CINCO TIPOS DE MEDO
Como um jovem e pacato violinista pode vir a ser um chefe de cela entre bandidos perigosos? É com muita ação e não sem algum humor que Cinco Tipos de Medo produz essa metamorfose. O thriller de Bruno Bini envolve um triângulo amoroso arriscadíssimo, alguns personagens movidos pela perda ou pela vingança e mais alguns fragmentos de histórias habilmente dispostos num roteiro não linear.

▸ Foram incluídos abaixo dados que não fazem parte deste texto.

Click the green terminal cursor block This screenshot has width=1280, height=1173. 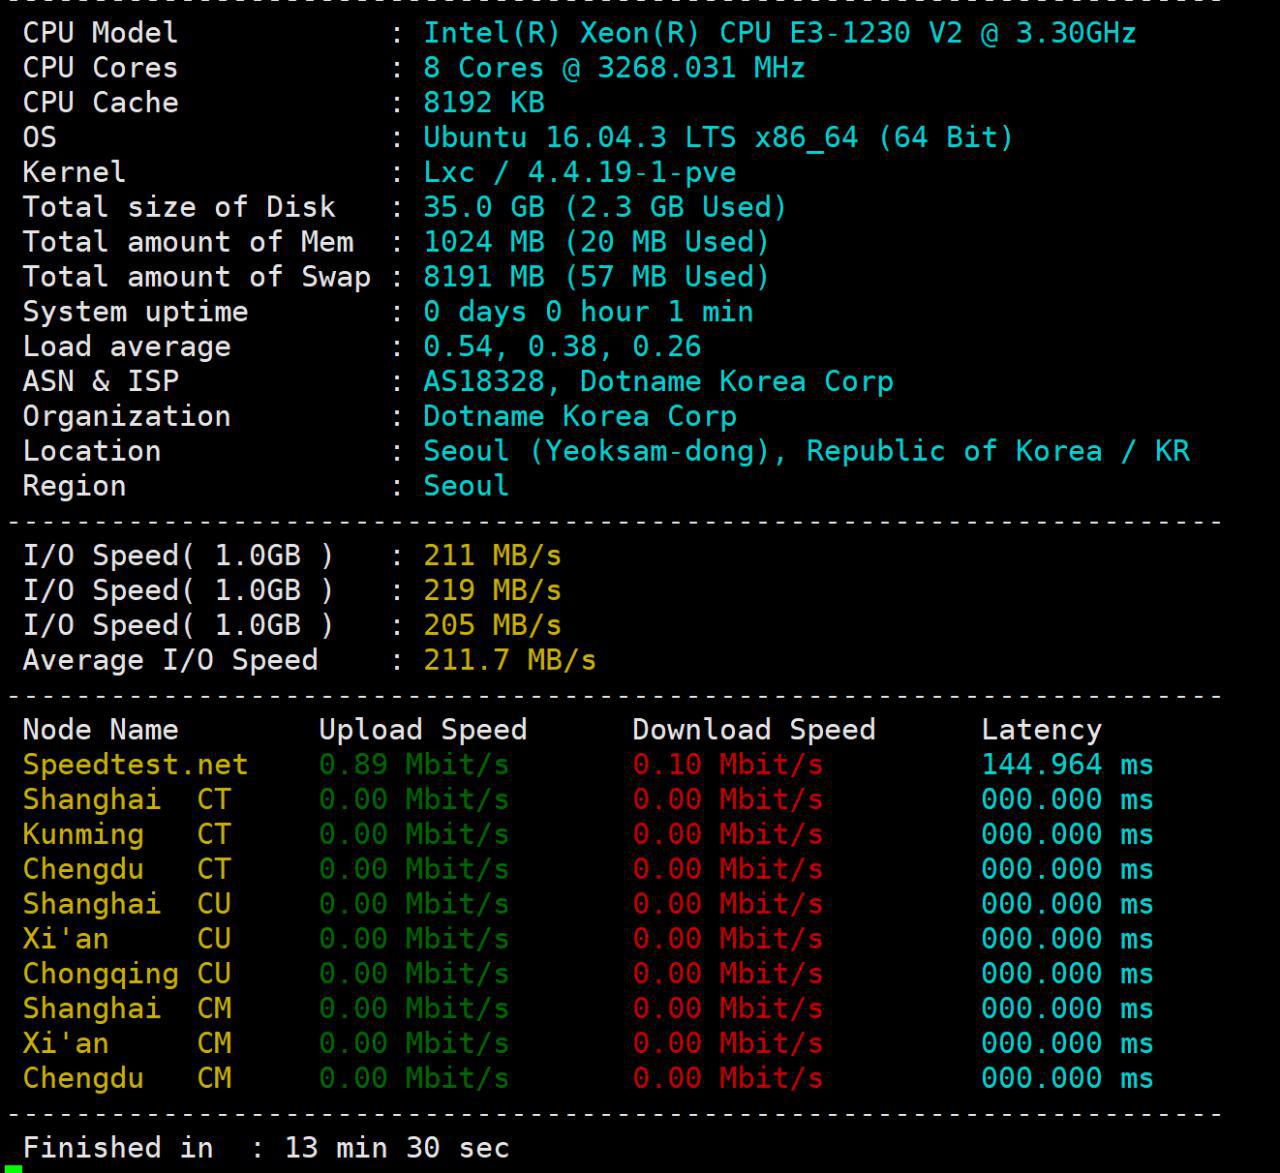point(13,1168)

O filme requer atenção e a contribuição do espectador para remontar a cronologia dos episódios transcorridos na Baixada Cuiabana. A estrutura da montagem adia nossa compreensão e nos arrasta por algumas pistas falsas. Talvez nem todos os nexos e detalhes da ação fiquem muito claros ao final da jornada, mas há material de sobra para o público especular e eventualmente se emocionar.
Na época da Covid, o romance entre o violinista (João Vitor Silva) e uma enfermeira (a belíssima Bella Campos) presa em relacionamento abusivo com um traficante (o ator e rapper Xamã) vai precipitar uma série de ações e conexões entre os cinco personagens centrais, cada um supostamente representante de um tipo de medo. Todos agem instigados por pulsões pessoais, o que garante um bom teor dramático para além da simples ação.
A produção matogrossense não apela ao regionalismo, o que conta bastante a seu favor. Uma equipe de primeira sustenta a qualidade técnica, enquanto a precisão dos diálogos e a direção impecável do elenco (preparadora Maria Laura Nogueira) completa o bom serviço. O elenco inclui, ainda, Bárbara Colen como uma policial, Rui Ricardo Dias como um advogado e Zécarlos Machado numa ponta comovente.
>> Cinco Tipos de Medo estreia nos cinemas nesta quinta-feira, 9/4.